Computer vision can enable robots to perceive, model, and interact with thier surrounding environment, adding a vast range of capabilities. Smart robots can, for example, map the environment, localize themselves in it, and navigate through it. They can interact with people, react based on the current surrounding context, manipulate objects, and command other machines. By giving robots the power of computer vision, robots can become smarter and much more useful

– How did you get to know Mujin CTO, Rosen?  

At the end of my master’s degree, I got to know one of the advisors from the Robotics Institute at Carnegie Mellon University, Prof. Takeo Kanade, who was also Rosen’s advisor and later became the advisor for Mujin. People call him “the father of computer vision.” Because of him, I decided to enter Carnegie Mellon University for my doctorate degree, where I met Rosen. 

Rosen was, from the beginning, someone I admired for his focus and hard work, as well as his impressive capability to work on very complex projects while making them look fairly easy and smooth. While giving a presentation he would often create complex robotics content on the fly to demonstrate his point (programming faster than I could move my fingers!) and create very meaningful technical discussions. That really held my attention! 

We started to interact with each other when Rosen and I started to work on the same project together. We worked on a bin-picking project as a partnership between Robotics Institute and a major Japanese car manufacturer. At that time, performing generic object pose estimation of textureless shiny objects from single 2D images and demonstrating picking with generic motion planning was very unique work. Still is! We flew to Japan to present that system. I remember Rosen saying to me at that time “Wow, awesome hard work!” for my contributions to the project. 

After less than a year, Rosen graduated from Carnegie Mellon University, and moved to Japan for the University of Tokyo. Meanwhile, I continued working on bin picking, pushing the project further, while I also interned at Qualcomm and Google to create computer vision applications for Augmented Reality in hand-held devices. 

– What happened after that? 

Rosen started Mujin with Issei in 2011. As time went by, Mujin felt the increased need to have in-house computer vision applications to blend with its motion planning algorithms. When Prof. Takeo Kanade visited their office, they asked him if he knew a suitable person for a computer vision engineer at Mujin, and he suggested me. While I was still working on my Phd, I started developing computer vision for picking applications at Mujin, remotely. 
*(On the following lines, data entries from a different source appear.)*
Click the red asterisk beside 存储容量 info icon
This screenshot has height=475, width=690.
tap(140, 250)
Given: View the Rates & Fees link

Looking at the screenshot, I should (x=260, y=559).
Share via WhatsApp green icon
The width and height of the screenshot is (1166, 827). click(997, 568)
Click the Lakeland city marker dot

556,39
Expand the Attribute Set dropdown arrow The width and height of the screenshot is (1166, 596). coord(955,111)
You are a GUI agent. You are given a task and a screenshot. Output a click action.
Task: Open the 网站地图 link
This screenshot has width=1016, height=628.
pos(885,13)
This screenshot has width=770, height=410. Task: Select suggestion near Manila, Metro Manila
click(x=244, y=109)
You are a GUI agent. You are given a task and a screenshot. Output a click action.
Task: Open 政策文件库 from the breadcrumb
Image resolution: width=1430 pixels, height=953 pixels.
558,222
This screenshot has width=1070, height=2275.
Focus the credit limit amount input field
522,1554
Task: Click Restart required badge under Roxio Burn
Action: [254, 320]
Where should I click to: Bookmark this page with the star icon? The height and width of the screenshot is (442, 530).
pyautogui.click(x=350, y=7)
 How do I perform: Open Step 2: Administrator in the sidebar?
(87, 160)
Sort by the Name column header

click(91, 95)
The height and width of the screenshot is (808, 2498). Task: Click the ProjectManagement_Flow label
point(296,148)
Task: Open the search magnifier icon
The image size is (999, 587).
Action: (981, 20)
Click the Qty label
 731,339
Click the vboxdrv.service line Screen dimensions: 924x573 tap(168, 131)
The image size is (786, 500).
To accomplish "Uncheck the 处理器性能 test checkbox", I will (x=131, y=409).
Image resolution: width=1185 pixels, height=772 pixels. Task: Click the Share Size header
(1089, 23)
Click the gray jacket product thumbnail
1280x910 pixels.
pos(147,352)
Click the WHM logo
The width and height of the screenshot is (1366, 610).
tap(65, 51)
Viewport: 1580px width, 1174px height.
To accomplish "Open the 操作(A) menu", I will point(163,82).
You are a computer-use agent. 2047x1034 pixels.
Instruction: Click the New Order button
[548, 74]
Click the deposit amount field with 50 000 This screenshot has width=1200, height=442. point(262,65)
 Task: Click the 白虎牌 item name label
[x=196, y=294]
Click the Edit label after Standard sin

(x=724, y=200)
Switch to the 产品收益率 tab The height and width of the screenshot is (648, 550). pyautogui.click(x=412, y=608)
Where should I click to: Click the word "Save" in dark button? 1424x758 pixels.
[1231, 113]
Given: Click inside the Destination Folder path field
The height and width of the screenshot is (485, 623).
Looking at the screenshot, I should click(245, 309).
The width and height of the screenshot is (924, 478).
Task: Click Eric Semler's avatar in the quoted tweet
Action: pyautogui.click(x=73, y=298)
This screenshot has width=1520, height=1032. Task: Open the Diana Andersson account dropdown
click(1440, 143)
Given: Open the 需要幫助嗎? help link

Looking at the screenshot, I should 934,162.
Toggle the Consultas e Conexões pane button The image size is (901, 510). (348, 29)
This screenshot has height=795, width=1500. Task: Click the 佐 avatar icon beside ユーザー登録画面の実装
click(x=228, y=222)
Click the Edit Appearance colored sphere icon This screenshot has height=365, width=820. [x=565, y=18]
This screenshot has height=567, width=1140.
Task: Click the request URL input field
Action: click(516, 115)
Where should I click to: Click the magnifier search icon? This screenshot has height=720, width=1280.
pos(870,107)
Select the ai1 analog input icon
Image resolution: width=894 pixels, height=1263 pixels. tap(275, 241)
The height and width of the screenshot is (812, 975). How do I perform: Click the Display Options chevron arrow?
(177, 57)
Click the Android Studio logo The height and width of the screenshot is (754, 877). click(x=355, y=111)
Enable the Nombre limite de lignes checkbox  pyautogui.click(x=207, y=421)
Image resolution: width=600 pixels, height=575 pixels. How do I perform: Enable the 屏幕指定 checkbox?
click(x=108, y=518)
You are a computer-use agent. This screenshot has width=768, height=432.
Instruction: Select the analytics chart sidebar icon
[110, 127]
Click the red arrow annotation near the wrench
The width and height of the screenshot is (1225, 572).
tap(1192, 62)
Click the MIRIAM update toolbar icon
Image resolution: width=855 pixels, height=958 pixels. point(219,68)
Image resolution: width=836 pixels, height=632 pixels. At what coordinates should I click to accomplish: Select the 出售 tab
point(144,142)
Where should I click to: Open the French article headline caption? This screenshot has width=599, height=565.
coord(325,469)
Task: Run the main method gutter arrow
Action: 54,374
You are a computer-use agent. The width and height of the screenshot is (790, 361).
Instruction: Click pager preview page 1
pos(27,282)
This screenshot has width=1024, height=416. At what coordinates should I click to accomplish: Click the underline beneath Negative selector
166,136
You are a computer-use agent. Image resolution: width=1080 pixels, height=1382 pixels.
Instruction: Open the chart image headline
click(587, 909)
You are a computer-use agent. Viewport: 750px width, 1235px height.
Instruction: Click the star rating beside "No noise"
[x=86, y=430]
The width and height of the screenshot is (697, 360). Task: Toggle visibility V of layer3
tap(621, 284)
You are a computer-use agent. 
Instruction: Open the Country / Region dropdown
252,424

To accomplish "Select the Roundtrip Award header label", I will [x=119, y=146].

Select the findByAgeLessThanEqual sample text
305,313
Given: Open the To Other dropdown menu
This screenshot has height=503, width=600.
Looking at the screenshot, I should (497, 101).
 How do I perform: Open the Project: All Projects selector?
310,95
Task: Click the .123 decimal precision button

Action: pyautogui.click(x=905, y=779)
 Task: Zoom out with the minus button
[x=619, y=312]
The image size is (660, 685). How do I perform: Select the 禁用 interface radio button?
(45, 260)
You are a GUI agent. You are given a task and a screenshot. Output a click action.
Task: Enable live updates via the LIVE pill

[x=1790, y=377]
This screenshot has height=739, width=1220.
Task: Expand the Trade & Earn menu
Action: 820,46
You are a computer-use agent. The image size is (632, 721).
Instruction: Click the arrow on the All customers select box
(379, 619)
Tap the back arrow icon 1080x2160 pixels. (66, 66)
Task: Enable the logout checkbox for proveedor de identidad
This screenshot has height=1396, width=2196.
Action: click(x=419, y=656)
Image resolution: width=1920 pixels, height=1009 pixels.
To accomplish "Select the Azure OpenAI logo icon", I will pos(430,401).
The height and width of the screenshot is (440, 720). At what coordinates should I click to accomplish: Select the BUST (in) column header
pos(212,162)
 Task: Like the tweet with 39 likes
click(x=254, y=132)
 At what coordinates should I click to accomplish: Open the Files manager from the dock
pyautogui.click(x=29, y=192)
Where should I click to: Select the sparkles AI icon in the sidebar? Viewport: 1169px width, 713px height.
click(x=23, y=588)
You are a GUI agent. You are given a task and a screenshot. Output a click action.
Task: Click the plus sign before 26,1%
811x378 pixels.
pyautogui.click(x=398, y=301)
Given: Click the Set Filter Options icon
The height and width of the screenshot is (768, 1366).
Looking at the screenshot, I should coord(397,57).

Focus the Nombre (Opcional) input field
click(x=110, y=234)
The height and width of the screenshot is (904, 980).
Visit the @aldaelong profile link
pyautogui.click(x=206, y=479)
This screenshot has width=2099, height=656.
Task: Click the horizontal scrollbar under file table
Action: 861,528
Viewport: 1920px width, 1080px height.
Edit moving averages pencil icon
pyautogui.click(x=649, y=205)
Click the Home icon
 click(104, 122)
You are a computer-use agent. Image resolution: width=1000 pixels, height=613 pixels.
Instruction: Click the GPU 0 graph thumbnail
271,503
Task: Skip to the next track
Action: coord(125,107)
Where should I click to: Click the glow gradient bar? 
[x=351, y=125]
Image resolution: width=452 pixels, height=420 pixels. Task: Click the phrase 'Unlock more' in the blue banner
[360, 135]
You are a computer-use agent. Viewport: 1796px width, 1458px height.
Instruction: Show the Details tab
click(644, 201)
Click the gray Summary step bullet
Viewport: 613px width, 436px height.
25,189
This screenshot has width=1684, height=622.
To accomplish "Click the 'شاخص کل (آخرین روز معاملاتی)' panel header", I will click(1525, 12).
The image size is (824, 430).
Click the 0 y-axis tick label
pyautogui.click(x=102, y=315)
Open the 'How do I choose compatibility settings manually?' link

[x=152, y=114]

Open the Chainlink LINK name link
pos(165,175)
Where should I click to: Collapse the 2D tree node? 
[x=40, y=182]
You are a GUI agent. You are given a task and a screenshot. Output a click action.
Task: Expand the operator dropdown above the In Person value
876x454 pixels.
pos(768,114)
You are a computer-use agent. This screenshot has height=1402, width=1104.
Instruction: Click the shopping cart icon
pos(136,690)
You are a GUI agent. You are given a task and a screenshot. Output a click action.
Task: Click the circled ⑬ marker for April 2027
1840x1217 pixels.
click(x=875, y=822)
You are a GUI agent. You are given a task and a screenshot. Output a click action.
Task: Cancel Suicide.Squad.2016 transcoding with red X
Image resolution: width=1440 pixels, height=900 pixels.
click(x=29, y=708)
One day, Mujin was preparing for a metal picking demonstration for an exhibition, DMS 2014, using a computer vision program I wrote. When there were only 2 days left before the exhibition. I got a call from Rosen, “Hey, we have just put the hardware and software together, but the system is not working and we need to ship it now! Can you come and take a look at it at the expo?”  After that call, I immediately checked when the next flight was and got onto the first plane the next morning. Because of the time difference, I arrived at Narita airport at 6 am on the day of the exhibition, and reached the exhibition hall at 8 am. Then, I fixed the system just before 10 am when the exhibition started! 

“Join, join, join!” Rosen and others kept telling me. At the time of the visit I also got fascinated by Mujin, and this initial core team. Making the robot move at the command of your code, autonomously, is very fascinating, and a completely different feeling from writing research papers. Mujin had an amazing company vision, a great and smart team, and was working on something nobody had ever accomplished before. After 2 months from the exhibition, I officially joined Mujin! 

– How was life at Mujin at the beginning? 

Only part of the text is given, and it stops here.